Re: Deadlock in multiple CIC.

От

Alvaro Herrera

Дата:

03 января 2018 г., 20:28:02

Andres Freund wrote:
> On 2017-12-26 13:31:03 -0300, Alvaro Herrera wrote:
> > It's strange that this has gone undetected for so long.  I wonder if
> > there's an interaction with logical decoding and its historical
> > snapshot stuff here.
> 
> I can't see how - did you have a vague theory you could share?

Not really.  I was just looking at the snapmgr.c code and thinking
whether there was a chance that it was the historic snapshot could be
involved in waits.  But then, as presented the failure does not use
logical decoding, so even if there's a bug there (for which I have no
evidence) it would have to be a separate one.

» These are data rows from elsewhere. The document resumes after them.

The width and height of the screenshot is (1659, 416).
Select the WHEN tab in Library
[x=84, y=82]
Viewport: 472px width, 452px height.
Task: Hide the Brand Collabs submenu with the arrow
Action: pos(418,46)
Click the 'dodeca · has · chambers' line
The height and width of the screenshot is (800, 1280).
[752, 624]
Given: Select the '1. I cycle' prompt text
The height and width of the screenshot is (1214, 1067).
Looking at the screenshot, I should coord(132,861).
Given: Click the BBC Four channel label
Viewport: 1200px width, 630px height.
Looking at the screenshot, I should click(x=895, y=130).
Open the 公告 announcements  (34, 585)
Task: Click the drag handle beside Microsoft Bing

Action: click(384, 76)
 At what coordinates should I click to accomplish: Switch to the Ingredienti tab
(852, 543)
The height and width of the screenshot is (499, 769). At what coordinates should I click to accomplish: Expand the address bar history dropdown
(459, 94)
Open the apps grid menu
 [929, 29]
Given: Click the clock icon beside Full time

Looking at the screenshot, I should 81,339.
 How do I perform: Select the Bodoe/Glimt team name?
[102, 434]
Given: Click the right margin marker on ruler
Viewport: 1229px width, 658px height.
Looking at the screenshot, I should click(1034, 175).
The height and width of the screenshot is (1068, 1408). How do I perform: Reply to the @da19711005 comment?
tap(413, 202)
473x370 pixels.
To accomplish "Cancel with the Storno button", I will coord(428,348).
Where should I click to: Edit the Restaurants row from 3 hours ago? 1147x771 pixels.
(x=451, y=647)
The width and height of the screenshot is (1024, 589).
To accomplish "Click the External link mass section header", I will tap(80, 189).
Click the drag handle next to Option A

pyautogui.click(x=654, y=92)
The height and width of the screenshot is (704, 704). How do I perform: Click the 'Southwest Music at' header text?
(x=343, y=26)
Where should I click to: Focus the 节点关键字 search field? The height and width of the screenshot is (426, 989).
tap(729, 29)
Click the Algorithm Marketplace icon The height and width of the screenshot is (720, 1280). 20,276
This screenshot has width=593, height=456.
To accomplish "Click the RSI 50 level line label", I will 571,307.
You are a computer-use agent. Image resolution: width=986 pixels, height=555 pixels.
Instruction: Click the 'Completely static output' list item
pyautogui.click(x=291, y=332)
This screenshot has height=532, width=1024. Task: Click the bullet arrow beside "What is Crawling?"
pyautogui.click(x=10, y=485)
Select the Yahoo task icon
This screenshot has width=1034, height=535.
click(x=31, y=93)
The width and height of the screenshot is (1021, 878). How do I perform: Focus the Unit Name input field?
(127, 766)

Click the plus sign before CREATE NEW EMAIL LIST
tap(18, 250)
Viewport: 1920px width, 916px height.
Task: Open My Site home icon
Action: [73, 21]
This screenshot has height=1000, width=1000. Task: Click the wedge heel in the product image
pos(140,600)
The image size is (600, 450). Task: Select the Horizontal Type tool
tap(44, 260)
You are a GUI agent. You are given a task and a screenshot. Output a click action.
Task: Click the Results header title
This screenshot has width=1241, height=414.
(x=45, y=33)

More generally I was wondering if there was anyplace else that would
keep a catalog snapshot registered for a long time and then go to sleep. 
Looked for it desultorily, came up with nothing.

Thanks,

-- 
Álvaro Herrera                https://www.2ndQuadrant.com/
PostgreSQL Development, 24x7 Support, Remote DBA, Training & Services

Re: Deadlock in multiple CIC.

От

Alvaro Herrera

Дата:

04 января 2018 г., 18:29:25

Alvaro Herrera wrote:

> Pushed to all affected branches, along with a somewhat lame
> isolationtester test for the condition (since we've already broken this
> twice and not noticed for long).

Buildfarm member okapi just failed this test in 9.4:

2018-01-04 02:44:43.481 PST [5a4e059a.3af1:6] ERROR:  deadlock detected
2018-01-04 02:44:43.481 PST [5a4e059a.3af1:7] DETAIL:  Process 15089 waits for ShareLock on virtual transaction 4/882;
blockedby process 15090.
 
    Process 15090 waits for ShareLock on virtual transaction 3/906; blocked by process 15089.
    Process 15089: 
            CREATE INDEX CONCURRENTLY mcic_one_pkey ON mcic_one (id)
            WHERE lck_shr(281457);
    
    Process 15090: 
            CREATE INDEX CONCURRENTLY mcic_two_pkey ON mcic_two (id)
            WHERE unlck();
https://buildfarm.postgresql.org/cgi-bin/show_log.pl?nm=okapi&dt=2018-01-04%2010%3A35%3A02

The interesting thing here is that the failure seems to be just like
before the patch: each session is waiting on a snapshot from the other
session.  I suppose this must be some *other* snapshot, not the catalog
snapshot ...

-- 
Álvaro Herrera                https://www.2ndQuadrant.com/
PostgreSQL Development, 24x7 Support, Remote DBA, Training & Services

Re: Deadlock in multiple CIC.

От

Tom Lane

Дата:

16 апреля 2018 г., 05:07:40

Awhile back, Alvaro Herrera wrote:
>> Pushed to all affected branches, along with a somewhat lame
>> isolationtester test for the condition (since we've already broken this
>> twice and not noticed for long).

> Buildfarm member okapi just failed this test in 9.4:

okapi has continued to fail that test, not 100% of the time but much
more often than not ... but only in 9.4.  And no other animals have
shown it at all.  So what to make of that?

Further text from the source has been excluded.